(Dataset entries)
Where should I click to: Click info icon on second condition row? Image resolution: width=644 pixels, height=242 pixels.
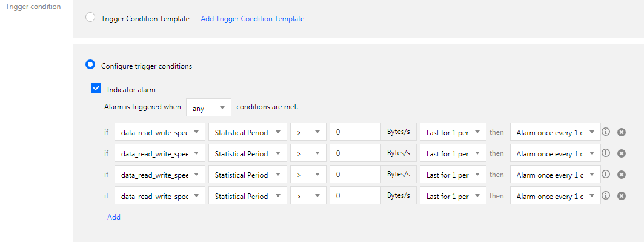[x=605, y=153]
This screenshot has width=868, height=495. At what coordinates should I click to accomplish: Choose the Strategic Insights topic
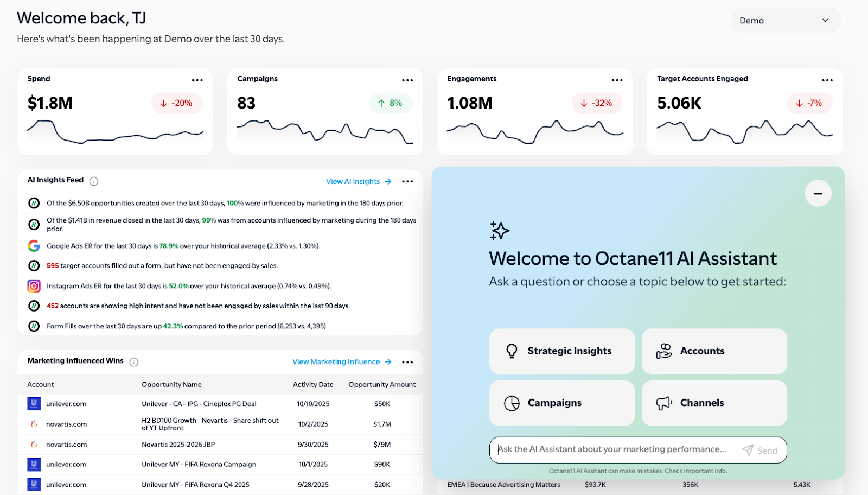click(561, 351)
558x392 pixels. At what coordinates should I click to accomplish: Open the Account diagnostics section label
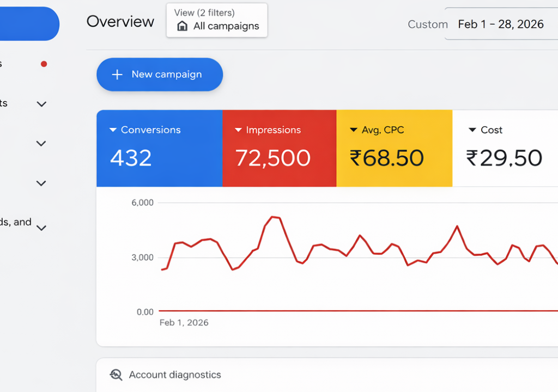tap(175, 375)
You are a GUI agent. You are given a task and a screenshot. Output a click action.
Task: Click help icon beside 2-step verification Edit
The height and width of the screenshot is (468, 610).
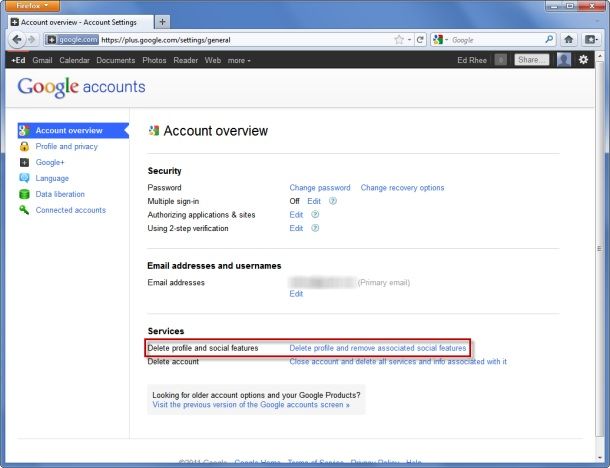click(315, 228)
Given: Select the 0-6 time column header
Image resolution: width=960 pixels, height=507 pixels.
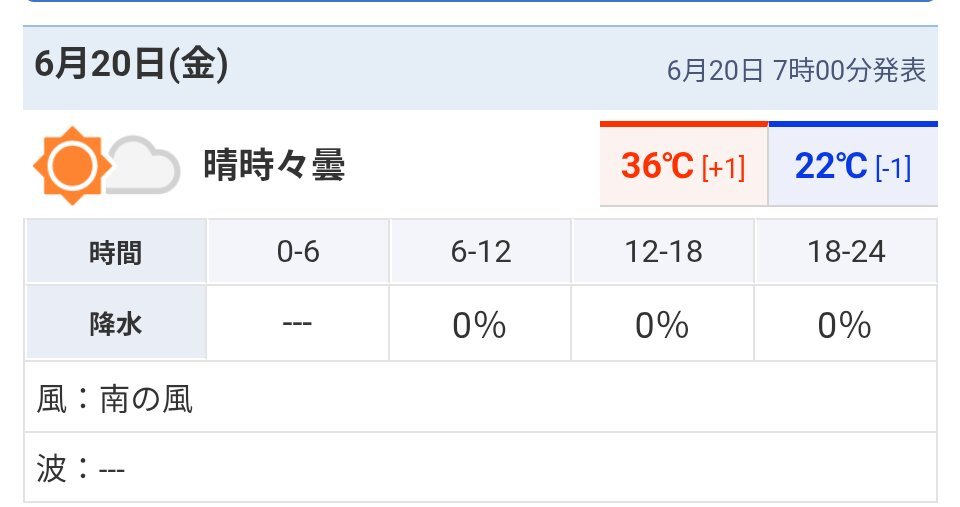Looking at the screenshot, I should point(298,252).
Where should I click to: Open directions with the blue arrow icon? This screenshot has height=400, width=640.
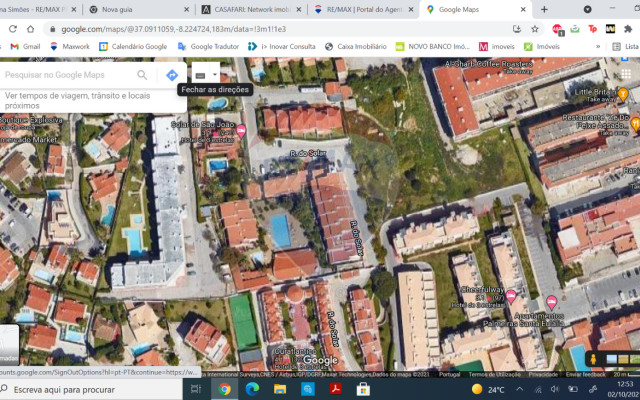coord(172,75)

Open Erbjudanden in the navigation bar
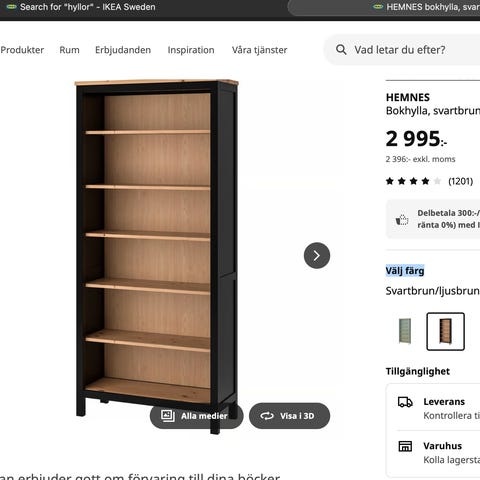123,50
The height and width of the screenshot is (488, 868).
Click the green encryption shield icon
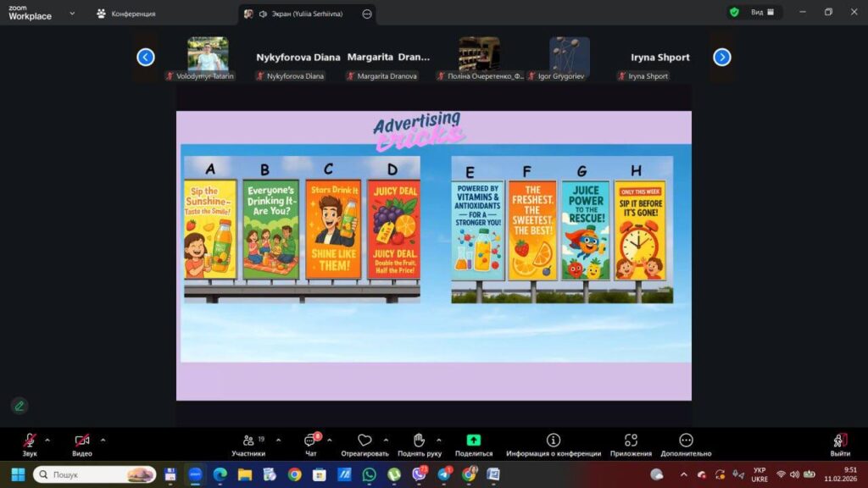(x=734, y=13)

About this exercise
Omit all pictures and repeat the rest of the records verbatim.

Exercise response
Where should I click to: Click info icon on second condition row? Image resolution: width=644 pixels, height=242 pixels.
[x=605, y=153]
This screenshot has width=868, height=495. At what coordinates should I click to accomplish: Choose the Strategic Insights topic
click(561, 351)
558x392 pixels. At what coordinates should I click to accomplish: Open the Account diagnostics section label
tap(175, 375)
You are a GUI agent. You are given a task and a screenshot. Output a click action.
Task: Click help icon beside 2-step verification Edit
The height and width of the screenshot is (468, 610).
click(315, 228)
Given: Select the 0-6 time column header
Image resolution: width=960 pixels, height=507 pixels.
Looking at the screenshot, I should point(298,252).
Where should I click to: Open directions with the blue arrow icon? This screenshot has height=400, width=640.
coord(172,75)

Open Erbjudanden in the navigation bar
123,50
The height and width of the screenshot is (488, 868).
Click the green encryption shield icon
(x=734, y=13)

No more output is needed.